In App Volumes, it simply says:
Request Error:
Unable to mount provisioning volume "name of volume"
So now we cannot capture a new AppStack on this Windows 7 VM. But we have a similar Windows 10 VM that is still capturing. And users can still access their existing AppStacks.
We had to relocate this capture machine, so maybe that’s why it’s complaining.
OK, we solved it by a few means, and I'm not sure if one thing fixed it or the combination of all:
One was to reinstall the App Volumes Agent on the capture machine.
Another was to migrate the machine and in the process change the storage policy from "keep same as source" to "datacenter default". (We're just starting with VMware/ESXi and haven't built any storage policies yet.)
The final was to make sure when creating the App Stack to choose a volume that the capture machine could access.

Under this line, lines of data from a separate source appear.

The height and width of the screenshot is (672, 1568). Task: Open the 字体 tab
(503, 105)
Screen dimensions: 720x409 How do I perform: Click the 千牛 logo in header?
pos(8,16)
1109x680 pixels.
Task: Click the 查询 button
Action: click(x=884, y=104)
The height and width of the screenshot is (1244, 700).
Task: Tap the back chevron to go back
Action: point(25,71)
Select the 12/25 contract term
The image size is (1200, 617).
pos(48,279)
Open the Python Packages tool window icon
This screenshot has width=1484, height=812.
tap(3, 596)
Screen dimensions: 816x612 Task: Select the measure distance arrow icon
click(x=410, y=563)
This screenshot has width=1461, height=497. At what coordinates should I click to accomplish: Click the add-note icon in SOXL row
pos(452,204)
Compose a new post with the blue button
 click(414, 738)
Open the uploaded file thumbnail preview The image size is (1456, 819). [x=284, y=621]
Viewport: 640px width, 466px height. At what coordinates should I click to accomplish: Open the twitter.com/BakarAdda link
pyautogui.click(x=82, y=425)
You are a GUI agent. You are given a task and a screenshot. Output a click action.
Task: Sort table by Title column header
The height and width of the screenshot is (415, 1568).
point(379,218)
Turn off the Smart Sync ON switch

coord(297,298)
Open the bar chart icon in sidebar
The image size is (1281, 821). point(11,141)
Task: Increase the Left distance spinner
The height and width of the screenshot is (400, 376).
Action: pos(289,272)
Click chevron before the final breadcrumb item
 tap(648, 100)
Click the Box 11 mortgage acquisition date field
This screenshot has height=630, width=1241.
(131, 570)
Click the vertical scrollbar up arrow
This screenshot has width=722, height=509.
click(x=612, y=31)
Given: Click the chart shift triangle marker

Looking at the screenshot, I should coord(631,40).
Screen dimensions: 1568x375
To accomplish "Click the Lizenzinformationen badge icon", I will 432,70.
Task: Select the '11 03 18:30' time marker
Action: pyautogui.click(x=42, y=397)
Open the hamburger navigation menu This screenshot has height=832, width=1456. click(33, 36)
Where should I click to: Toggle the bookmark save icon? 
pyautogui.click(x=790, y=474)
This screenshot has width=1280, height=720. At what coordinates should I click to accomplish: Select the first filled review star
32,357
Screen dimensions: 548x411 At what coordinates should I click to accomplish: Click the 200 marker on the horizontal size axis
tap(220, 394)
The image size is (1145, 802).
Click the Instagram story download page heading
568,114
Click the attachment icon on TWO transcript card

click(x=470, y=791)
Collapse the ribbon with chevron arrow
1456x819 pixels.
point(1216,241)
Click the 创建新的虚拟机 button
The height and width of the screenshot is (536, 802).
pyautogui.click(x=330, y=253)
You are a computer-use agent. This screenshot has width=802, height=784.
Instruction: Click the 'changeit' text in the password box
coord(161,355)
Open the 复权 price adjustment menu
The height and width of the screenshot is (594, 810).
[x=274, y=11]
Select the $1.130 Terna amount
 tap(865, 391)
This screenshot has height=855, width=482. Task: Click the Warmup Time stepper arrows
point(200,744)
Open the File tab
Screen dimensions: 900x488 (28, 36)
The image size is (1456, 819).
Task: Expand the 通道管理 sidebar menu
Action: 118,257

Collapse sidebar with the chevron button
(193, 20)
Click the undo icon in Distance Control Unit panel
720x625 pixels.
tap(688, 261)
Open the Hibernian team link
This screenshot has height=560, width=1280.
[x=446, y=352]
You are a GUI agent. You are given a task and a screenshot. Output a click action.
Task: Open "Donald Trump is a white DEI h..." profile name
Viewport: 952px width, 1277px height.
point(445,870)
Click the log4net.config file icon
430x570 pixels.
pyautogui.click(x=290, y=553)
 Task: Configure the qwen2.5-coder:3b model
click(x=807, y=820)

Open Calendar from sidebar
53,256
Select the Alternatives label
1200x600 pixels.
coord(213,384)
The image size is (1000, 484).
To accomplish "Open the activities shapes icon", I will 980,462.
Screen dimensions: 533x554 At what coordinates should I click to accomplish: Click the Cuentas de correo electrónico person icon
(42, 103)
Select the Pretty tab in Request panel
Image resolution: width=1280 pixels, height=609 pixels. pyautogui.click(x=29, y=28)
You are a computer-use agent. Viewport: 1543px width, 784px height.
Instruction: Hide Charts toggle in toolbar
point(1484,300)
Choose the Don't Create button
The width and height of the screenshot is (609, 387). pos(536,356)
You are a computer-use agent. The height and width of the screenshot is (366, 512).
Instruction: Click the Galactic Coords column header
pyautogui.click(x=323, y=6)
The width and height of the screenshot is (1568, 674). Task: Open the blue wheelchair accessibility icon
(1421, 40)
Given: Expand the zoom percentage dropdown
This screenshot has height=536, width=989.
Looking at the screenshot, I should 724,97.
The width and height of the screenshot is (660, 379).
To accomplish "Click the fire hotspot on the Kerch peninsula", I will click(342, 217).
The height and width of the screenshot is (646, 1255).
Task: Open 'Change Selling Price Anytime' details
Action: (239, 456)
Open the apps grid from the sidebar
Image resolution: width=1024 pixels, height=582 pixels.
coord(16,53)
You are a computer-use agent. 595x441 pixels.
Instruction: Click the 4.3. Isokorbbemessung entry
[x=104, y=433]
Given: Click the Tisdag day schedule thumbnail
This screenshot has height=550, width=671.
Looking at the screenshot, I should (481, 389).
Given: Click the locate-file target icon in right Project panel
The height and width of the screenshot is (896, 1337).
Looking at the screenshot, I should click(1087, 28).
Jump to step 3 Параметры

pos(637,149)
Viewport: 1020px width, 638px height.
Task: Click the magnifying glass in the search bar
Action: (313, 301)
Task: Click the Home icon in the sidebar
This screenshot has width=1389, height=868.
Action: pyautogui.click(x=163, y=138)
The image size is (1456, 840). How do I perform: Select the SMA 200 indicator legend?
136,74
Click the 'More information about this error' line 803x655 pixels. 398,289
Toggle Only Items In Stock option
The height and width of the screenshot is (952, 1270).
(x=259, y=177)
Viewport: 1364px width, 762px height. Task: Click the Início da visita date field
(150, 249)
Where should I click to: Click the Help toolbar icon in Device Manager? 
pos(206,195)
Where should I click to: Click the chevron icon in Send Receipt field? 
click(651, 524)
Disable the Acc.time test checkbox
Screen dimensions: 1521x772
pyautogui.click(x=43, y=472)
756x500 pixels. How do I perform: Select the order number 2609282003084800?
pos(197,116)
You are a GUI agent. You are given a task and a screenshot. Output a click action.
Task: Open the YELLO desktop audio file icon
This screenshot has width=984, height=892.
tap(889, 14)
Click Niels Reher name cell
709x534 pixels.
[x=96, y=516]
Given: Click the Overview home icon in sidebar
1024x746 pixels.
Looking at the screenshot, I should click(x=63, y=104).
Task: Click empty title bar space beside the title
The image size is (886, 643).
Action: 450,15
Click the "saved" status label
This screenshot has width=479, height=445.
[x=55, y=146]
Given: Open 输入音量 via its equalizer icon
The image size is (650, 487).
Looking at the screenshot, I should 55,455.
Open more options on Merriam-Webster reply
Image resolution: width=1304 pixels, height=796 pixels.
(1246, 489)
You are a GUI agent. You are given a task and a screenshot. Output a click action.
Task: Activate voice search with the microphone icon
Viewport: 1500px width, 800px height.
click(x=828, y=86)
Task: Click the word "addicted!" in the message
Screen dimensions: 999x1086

We have two clusters with separate storage, and the App Volumes can see both, but I was probably choosing a datastore for the App Stack that the capture VM could not access directly. My chosen storage was on one cluster, but my chosen capture VM was on the other.
Hope this helps future App Volumes and VMware users!
Check that your vSAN storage providers are registered correctly in vsphere
We took down vSAN completely, so there are no storage providers to check.
In App Volumes manager under Configuration -> Storage is your default storage location pointed to the correct vmfs volume? The type should be listed as "Type: VMFS - Share Mode: Shared"
Yes, this is the correct volume, which is VMFS and Shared.
OK, we solved it by a few means, and I'm not sure if one thing fixed it or the combination of all:
One was to reinstall the App Volumes Agent on the capture machine.
Another was to migrate the machine and in the process change the storage policy from "keep same as source" to "datacenter default". (We're just starting with VMware/ESXi and haven't built any storage policies yet.)
The final was to make sure when creating the App Stack to choose a volume that the capture machine could access. We have two clusters with separate storage, and the App Volumes can see both, but I was probably choosing a datastore for the App Stack that the capture VM could not access directly. My chosen storage was on one cluster, but my chosen capture VM was on the other.
Hope this helps future App Volumes and VMware users!
Just restarting the provisioning machine worked for me.